§ WHAT YOU NEED TO DO
List every waiting time given in minutes in the text about making English muffins with a toddler.

Top of TEXT

Boil milk and oil together—Ok, I have to do this part. And make sure Toddler doesn’t whisk all the dry stuff out of the bowl in her enthusiasm for the craft. 

Pour boiled mixture in with dry ingredients. Another mama-only activity. Toddler has moved on to other bigger things. I now must have eyes in the back of my head while I try not to scald myself with the boiling milk. Let sit for 20 minutes. 

Ooops, have made the water for the yeast and sugar mix TOO hot. Must let cool off. I run around after Toddler—it’s obviously time to play Grocery Store. I try not to think about the growing stack dishes in the sink. Or how the time on the clock is sped up to H.G. Wells’ The Time Machine speeds. 

Water now (hopefully) cool enough to add yeast and sugar. Wait another 15 minutes. Toddler asks nicely that I help put the Grocery Store back together so she can dump all items in her TJ Maxx paper bag. Must attend. Dishes continue to pile up, because that’s the kind of person I am. 

FINALLY add yeast mixture to flour-milk mixture. LET RISE FOR 30 MINUTES. It is completely after 5:15pm now and the thought finally enters my brain that oh, we are not having breakfast sandwiches for dinner. I let this go, although not gracefully, and search in my heart for what else WE COULD POSSIBLY HAVE FOR DINNER. I am sitting on a kitchen chair at this point, exhausted by my endeavors and making sure that Toddler doesn’t pull another kitchen chair over on herself or up to a counter and get burned or something. The dishes in the sink are now spilling over on the counter and I am ignoring their existence. 

Finally, I preheat the oven and oil up the English muffin rings and heat up a skillet. THIS IS IT. I add in two egg whites as the last of the ingredients and we are at last READY. This batter is really impressive. Hope is RISING. I am determined to see this process through, even though Toddler and I have each officially entered the Witching Hour, being hungry and grumpy coupled with not enough outdoor time. 

I dump the dough into the rings in the skillet and try to wait. Then Toddler pinches her pinkie in the little washer/dryer toy and needs my immediate nursing skills and the fox ice pack from the freezer. We sit on the floor and I do my best to comfort and soothe. Aware of time passing and my muffins probably needing to be flipped at this point, I notice from my position on the floor, that there is SMOKE rising from my skillet. Not a lot of smoke, just enough to make me freak out a little. I scramble to my feet, which takes a lot of effort given my with-child-ness, amidst a sobbing, clinging child. Uttering a choice word, I flip over the molds with not a lot of aplomb, and behold, MY MUFFINS ARE BURNED. 

All I can do is stare. 

It is 5:37pm. I have a whole bowl of batter waiting. The oven is ready to go. My child is staring up at me with tear-filled eyes and a sore finger. I haven’t decided what to make for our actual dinner, let alone started it. I suddenly feel bone-tired. The desire for silence, chocolate, and a nice, cozy murder show are suddenly very strong. 

AND YET HERE WE ARE.

Bottom of TEXT
Top of EXCERPTED RECORDS

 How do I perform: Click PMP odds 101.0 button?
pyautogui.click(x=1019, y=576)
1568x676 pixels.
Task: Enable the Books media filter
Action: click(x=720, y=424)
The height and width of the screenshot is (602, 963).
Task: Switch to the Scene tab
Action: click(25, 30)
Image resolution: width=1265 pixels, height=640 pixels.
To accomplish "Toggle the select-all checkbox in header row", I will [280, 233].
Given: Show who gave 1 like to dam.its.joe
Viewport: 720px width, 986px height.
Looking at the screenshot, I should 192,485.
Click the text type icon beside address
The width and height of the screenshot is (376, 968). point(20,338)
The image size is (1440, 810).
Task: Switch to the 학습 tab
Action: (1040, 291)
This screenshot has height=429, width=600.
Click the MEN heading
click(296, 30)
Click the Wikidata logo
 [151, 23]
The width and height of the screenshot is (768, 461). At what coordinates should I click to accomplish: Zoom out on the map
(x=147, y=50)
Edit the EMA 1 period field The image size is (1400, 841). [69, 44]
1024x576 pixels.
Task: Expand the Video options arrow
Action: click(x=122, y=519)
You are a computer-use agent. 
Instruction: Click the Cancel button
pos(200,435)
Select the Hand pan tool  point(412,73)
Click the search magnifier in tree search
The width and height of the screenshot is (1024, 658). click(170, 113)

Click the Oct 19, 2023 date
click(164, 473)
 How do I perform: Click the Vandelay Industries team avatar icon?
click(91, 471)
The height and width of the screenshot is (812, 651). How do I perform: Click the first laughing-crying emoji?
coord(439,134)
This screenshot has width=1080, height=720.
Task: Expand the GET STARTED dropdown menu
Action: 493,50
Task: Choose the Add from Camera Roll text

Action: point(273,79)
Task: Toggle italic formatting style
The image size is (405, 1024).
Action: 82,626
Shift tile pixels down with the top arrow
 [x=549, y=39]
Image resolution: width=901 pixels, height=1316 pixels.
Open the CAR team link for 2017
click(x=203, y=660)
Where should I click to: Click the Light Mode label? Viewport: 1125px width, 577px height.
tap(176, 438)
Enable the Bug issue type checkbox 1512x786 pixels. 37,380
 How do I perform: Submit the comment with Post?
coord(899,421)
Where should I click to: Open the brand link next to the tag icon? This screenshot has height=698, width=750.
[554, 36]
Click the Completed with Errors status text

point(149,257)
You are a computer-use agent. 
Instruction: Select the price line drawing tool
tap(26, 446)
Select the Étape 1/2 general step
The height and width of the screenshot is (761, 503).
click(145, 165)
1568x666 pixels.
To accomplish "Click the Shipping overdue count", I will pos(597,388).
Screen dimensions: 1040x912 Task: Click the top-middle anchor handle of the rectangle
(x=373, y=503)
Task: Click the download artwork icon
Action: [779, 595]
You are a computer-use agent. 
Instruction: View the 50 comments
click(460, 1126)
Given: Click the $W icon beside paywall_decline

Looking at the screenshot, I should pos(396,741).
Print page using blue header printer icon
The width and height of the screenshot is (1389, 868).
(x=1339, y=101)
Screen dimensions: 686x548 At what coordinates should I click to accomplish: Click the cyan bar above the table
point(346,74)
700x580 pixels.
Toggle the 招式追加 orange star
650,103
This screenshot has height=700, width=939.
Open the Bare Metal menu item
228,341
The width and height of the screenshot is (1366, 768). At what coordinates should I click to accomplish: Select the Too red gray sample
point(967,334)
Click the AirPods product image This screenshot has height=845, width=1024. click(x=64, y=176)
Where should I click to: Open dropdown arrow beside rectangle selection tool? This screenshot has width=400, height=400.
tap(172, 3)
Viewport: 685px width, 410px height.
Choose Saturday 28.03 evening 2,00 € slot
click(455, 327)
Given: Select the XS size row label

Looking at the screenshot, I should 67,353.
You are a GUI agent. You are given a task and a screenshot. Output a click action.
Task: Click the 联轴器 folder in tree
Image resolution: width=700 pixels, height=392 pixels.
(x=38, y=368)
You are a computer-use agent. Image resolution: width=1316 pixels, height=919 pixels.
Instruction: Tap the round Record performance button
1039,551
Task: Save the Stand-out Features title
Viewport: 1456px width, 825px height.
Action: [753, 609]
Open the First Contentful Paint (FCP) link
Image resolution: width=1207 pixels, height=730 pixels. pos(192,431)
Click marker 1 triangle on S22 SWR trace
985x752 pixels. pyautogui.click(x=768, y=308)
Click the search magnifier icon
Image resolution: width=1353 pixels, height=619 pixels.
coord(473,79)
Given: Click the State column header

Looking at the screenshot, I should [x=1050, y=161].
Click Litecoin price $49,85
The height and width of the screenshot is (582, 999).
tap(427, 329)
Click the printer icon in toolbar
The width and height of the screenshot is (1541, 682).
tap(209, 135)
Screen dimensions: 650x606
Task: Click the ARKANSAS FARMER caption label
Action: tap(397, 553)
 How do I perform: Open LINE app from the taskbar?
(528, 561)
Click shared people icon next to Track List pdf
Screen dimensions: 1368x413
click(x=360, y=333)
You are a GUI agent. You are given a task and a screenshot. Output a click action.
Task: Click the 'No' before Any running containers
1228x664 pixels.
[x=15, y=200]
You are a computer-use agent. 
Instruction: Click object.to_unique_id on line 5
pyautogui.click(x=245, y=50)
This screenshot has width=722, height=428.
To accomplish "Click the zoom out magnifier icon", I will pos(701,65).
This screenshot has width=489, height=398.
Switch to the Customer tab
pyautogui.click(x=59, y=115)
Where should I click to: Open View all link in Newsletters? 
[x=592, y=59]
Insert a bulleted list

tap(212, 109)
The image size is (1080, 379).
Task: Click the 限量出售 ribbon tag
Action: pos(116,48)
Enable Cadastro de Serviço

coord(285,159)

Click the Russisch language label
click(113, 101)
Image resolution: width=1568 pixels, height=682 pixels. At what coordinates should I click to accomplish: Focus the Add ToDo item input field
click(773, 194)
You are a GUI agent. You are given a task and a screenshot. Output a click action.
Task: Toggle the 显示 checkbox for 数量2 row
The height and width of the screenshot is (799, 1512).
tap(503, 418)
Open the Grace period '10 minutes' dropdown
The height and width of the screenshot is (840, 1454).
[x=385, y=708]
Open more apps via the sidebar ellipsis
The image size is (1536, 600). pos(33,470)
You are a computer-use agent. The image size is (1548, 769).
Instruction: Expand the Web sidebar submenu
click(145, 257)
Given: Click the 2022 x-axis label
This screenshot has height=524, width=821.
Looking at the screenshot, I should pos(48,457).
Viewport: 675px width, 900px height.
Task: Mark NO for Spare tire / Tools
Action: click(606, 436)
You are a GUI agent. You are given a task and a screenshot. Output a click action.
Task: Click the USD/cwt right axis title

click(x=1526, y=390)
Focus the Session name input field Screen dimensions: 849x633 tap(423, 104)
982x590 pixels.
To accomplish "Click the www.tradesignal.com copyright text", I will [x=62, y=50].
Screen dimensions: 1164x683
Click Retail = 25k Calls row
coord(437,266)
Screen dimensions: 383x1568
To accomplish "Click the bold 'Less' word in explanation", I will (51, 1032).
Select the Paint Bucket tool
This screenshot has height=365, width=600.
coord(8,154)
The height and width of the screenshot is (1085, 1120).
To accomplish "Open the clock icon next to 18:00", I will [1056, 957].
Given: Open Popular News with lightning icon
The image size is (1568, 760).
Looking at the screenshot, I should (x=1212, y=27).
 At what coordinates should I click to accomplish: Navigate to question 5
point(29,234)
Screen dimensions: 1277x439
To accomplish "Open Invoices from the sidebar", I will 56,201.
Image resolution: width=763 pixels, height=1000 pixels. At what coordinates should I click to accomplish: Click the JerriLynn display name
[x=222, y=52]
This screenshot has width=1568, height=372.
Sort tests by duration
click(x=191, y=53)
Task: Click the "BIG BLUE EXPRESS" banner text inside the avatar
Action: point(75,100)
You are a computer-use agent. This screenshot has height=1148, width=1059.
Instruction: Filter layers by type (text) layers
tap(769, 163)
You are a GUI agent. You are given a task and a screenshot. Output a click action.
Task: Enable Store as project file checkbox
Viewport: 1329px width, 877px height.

Bottom of EXCERPTED RECORDS

§ OUTPUT OF THE TASK
- 20 minutes: the boiled mixture sits after being poured in with the dry ingredients.
- 15 minutes: the wait after the yeast and sugar are added to the water.
- 30 minutes: the rise after the yeast mixture is added to the flour-milk mixture.